-- Start of STORED ROWS --

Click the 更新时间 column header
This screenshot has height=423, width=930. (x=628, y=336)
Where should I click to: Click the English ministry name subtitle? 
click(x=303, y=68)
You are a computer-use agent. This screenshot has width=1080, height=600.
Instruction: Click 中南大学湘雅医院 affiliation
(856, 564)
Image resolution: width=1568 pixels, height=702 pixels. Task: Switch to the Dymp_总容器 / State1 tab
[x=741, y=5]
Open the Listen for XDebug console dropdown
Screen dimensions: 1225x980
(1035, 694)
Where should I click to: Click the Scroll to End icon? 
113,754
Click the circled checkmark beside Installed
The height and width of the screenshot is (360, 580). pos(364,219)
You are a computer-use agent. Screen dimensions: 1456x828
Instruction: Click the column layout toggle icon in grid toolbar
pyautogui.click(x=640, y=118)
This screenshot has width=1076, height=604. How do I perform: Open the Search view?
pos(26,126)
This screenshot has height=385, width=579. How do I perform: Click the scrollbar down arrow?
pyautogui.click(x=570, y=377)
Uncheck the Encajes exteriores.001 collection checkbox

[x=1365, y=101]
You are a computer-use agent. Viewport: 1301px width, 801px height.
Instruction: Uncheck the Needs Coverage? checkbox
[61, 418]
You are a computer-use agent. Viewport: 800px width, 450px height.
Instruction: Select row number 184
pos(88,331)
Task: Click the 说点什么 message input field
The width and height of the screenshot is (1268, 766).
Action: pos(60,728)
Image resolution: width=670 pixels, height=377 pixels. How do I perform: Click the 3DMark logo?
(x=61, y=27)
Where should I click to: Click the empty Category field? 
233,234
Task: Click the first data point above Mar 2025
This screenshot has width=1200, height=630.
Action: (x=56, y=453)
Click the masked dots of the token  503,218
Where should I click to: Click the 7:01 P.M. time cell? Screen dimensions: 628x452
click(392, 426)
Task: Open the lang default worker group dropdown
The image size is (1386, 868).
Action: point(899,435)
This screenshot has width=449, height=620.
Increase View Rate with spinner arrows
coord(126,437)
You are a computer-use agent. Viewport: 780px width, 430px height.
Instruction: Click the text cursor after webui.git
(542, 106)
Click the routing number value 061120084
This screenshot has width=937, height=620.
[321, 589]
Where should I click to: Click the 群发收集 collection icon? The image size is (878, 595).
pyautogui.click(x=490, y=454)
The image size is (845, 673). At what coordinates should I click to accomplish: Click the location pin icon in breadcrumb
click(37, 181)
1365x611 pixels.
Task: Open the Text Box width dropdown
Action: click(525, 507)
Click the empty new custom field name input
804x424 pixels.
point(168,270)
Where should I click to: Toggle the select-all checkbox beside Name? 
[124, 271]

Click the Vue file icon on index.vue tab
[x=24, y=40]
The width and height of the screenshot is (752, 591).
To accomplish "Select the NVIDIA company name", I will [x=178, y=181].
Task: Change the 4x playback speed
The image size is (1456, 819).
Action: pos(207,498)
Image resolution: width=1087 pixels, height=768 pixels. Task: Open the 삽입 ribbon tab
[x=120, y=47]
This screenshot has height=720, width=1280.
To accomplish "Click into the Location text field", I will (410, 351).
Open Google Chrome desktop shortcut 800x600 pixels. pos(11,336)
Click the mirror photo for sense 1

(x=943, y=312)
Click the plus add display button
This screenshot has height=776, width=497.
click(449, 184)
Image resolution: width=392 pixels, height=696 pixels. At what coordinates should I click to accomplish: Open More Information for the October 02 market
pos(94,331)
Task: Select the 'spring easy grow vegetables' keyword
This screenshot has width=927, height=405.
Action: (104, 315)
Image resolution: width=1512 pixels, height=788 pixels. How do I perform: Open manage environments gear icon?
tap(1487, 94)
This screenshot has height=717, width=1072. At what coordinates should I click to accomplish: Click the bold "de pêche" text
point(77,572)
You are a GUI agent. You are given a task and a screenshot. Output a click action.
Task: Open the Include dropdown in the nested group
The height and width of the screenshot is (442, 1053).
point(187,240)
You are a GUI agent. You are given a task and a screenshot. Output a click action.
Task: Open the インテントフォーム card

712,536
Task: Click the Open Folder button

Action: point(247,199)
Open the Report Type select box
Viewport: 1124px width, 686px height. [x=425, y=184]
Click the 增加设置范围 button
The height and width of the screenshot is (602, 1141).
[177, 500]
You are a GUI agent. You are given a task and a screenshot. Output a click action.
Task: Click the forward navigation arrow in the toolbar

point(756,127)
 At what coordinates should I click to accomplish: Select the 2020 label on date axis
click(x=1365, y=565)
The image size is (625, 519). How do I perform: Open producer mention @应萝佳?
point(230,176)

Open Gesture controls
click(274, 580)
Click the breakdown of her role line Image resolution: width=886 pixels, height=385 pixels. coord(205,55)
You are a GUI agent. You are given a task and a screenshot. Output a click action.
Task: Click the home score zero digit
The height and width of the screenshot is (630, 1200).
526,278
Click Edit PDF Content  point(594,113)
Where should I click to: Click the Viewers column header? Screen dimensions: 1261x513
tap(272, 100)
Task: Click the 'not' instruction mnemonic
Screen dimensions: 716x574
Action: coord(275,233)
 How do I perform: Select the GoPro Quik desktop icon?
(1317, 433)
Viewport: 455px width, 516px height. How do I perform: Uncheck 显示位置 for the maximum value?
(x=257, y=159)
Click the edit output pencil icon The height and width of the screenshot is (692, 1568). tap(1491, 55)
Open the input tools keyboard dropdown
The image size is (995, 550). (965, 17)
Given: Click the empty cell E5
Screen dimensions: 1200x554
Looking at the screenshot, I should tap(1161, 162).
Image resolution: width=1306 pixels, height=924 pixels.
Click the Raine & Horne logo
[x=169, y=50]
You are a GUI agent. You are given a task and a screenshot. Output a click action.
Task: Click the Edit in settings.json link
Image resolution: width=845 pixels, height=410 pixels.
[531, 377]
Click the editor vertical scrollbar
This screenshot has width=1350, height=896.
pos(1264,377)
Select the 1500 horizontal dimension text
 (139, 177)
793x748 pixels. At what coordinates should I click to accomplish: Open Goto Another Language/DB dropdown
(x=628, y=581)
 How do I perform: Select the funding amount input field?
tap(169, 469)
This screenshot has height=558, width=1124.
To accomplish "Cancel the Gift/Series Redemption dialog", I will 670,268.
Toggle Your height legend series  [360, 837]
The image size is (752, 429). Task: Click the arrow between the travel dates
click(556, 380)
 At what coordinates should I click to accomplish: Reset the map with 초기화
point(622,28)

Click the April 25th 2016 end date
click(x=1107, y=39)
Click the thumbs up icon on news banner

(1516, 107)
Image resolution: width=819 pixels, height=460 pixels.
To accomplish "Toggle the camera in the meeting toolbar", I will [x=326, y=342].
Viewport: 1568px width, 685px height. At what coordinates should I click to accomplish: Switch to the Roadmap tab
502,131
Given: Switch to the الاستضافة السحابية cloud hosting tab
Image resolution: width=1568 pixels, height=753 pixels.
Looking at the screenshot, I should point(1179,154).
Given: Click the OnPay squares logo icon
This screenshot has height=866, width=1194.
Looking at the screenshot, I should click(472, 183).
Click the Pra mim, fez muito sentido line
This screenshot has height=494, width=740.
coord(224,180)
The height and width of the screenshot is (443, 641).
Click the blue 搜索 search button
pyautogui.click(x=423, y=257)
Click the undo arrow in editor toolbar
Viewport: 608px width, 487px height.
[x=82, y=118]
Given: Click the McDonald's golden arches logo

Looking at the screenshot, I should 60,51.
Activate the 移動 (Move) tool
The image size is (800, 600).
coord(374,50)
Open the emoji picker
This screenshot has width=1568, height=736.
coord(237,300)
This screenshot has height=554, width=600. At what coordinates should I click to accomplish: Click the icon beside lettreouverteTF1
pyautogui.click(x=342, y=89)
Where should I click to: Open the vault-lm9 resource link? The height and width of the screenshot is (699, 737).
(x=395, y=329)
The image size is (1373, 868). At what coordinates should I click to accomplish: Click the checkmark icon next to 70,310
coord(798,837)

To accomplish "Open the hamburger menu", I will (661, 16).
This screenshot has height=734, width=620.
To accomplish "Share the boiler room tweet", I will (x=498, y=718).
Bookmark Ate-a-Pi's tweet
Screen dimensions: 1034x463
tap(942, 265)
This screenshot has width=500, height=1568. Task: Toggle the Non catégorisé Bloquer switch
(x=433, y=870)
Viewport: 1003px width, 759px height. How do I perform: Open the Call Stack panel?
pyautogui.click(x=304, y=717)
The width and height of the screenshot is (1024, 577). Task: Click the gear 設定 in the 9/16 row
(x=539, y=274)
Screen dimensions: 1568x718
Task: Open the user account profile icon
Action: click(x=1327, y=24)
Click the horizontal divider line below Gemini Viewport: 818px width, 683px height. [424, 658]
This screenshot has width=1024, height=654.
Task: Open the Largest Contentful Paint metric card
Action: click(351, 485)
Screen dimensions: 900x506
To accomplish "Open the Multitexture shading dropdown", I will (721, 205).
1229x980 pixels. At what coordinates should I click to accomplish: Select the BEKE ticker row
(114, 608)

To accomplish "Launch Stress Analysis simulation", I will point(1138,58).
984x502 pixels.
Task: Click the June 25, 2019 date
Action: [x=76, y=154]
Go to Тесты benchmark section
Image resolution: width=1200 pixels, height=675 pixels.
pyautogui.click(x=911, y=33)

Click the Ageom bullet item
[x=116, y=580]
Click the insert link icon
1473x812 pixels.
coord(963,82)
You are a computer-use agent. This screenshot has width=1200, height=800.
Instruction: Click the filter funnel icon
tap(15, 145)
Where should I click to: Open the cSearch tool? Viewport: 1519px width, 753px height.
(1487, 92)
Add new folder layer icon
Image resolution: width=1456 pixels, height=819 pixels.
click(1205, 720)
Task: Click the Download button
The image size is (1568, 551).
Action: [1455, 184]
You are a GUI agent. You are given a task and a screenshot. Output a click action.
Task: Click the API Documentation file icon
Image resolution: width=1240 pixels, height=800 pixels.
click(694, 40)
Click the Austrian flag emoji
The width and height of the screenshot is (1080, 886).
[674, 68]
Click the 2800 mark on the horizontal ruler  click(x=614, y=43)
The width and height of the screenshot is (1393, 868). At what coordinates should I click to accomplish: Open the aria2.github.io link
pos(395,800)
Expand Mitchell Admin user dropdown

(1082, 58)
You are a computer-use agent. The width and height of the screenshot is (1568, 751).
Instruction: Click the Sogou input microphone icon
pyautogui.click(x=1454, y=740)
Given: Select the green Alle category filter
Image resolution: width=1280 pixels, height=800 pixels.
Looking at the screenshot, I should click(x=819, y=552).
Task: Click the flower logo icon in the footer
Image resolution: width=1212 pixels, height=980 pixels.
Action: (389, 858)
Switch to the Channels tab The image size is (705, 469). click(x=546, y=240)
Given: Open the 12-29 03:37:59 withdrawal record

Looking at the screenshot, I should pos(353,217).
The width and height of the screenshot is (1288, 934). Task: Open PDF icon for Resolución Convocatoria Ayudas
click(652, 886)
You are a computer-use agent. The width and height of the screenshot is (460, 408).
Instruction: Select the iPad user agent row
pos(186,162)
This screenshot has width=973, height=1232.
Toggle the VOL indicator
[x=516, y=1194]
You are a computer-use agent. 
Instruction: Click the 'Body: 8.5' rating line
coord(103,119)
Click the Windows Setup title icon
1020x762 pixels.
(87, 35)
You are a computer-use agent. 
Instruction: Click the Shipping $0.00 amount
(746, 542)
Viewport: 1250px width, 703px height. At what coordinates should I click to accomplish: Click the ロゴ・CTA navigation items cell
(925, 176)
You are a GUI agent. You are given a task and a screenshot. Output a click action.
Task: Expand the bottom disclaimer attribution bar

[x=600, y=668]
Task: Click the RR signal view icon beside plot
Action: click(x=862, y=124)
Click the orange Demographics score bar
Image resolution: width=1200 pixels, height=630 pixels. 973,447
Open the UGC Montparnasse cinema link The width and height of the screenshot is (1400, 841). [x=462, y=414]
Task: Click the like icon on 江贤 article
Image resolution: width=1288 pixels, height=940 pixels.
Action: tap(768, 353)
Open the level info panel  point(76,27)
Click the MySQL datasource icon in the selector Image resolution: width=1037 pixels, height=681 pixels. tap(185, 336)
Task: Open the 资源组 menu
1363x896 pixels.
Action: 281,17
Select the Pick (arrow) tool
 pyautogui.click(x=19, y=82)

-- End of STORED ROWS --

Reproduce every item from the line containing "Task: Open the 资源组 menu" through the end of the items, keeping each request unchanged. Rescale every coordinate in the answers by multiplying it by 0.2 and rounding to a whole number, with halves rounded up.

*WRITTEN RESPONSE*:
Task: Open the 资源组 menu
1363x896 pixels.
Action: 56,3
Select the Pick (arrow) tool
 pyautogui.click(x=4, y=16)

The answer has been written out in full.